Records for finding displayed items
****************************************

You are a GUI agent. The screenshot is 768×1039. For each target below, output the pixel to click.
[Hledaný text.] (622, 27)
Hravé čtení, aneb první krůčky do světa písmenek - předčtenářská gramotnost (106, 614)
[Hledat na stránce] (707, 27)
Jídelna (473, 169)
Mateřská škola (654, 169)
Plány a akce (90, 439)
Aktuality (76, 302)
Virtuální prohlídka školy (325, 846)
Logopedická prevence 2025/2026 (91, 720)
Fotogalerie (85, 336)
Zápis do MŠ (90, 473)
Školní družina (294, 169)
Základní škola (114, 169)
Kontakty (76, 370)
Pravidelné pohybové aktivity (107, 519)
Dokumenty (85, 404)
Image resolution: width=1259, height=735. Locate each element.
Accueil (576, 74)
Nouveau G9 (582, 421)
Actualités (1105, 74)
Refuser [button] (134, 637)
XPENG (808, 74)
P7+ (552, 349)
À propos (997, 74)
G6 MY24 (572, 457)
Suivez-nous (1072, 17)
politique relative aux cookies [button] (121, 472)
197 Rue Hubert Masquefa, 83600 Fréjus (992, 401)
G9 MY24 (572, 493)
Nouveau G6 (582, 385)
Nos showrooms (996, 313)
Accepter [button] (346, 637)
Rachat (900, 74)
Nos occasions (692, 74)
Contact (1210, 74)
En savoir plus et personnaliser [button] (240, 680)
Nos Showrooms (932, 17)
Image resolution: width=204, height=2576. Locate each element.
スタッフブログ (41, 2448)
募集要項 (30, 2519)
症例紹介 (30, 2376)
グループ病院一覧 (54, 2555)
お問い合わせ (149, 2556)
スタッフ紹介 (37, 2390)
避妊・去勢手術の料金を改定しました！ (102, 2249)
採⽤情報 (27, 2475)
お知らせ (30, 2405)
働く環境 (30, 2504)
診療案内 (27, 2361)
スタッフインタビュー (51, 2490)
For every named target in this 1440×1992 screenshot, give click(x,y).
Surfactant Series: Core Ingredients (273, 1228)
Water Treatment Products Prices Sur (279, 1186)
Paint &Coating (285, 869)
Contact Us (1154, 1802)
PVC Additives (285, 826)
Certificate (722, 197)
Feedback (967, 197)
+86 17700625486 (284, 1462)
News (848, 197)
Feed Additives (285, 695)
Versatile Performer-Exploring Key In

****************************************

● The request:
Give all of the data above as a numbered list, one entry per line, leaving out any blank lines.

● Written answer:
1. You are a GUI agent. The screenshot is 768×1039. For each target below, output the pixel to click.
2. [Hledaný text.] (622, 27)
3. Hravé čtení, aneb první krůčky do světa písmenek - předčtenářská gramotnost (106, 614)
4. [Hledat na stránce] (707, 27)
5. Jídelna (473, 169)
6. Mateřská škola (654, 169)
7. Plány a akce (90, 439)
8. Aktuality (76, 302)
9. Virtuální prohlídka školy (325, 846)
10. Logopedická prevence 2025/2026 (91, 720)
11. Fotogalerie (85, 336)
12. Zápis do MŠ (90, 473)
13. Školní družina (294, 169)
14. Základní škola (114, 169)
15. Kontakty (76, 370)
16. Pravidelné pohybové aktivity (107, 519)
17. Dokumenty (85, 404)
18. Image resolution: width=1259, height=735. Locate each element.
19. Accueil (576, 74)
20. Nouveau G9 (582, 421)
21. Actualités (1105, 74)
22. Refuser [button] (134, 637)
23. XPENG (808, 74)
24. P7+ (552, 349)
25. À propos (997, 74)
26. G6 MY24 (572, 457)
27. Suivez-nous (1072, 17)
28. politique relative aux cookies [button] (121, 472)
29. 197 Rue Hubert Masquefa, 83600 Fréjus (992, 401)
30. G9 MY24 (572, 493)
31. Nouveau G6 (582, 385)
32. Nos showrooms (996, 313)
33. Accepter [button] (346, 637)
34. Rachat (900, 74)
35. Nos occasions (692, 74)
36. Contact (1210, 74)
37. En savoir plus et personnaliser [button] (240, 680)
38. Nos Showrooms (932, 17)
39. Image resolution: width=204, height=2576. Locate each element.
40. スタッフブログ (41, 2448)
41. 募集要項 (30, 2519)
42. 症例紹介 (30, 2376)
43. グループ病院一覧 (54, 2555)
44. お問い合わせ (149, 2556)
45. スタッフ紹介 (37, 2390)
46. 避妊・去勢手術の料金を改定しました！ (102, 2249)
47. 採⽤情報 (27, 2475)
48. お知らせ (30, 2405)
49. 働く環境 (30, 2504)
50. 診療案内 (27, 2361)
51. スタッフインタビュー (51, 2490)
52. For every named target in this 1440×1992 screenshot, give click(x,y).
53. Surfactant Series: Core Ingredients (273, 1228)
54. Water Treatment Products Prices Sur (279, 1186)
55. Paint &Coating (285, 869)
56. Contact Us (1154, 1802)
57. PVC Additives (285, 826)
58. Certificate (722, 197)
59. Feedback (967, 197)
60. +86 17700625486 (284, 1462)
61. News (848, 197)
62. Feed Additives (285, 695)
63. Versatile Performer-Exploring Key In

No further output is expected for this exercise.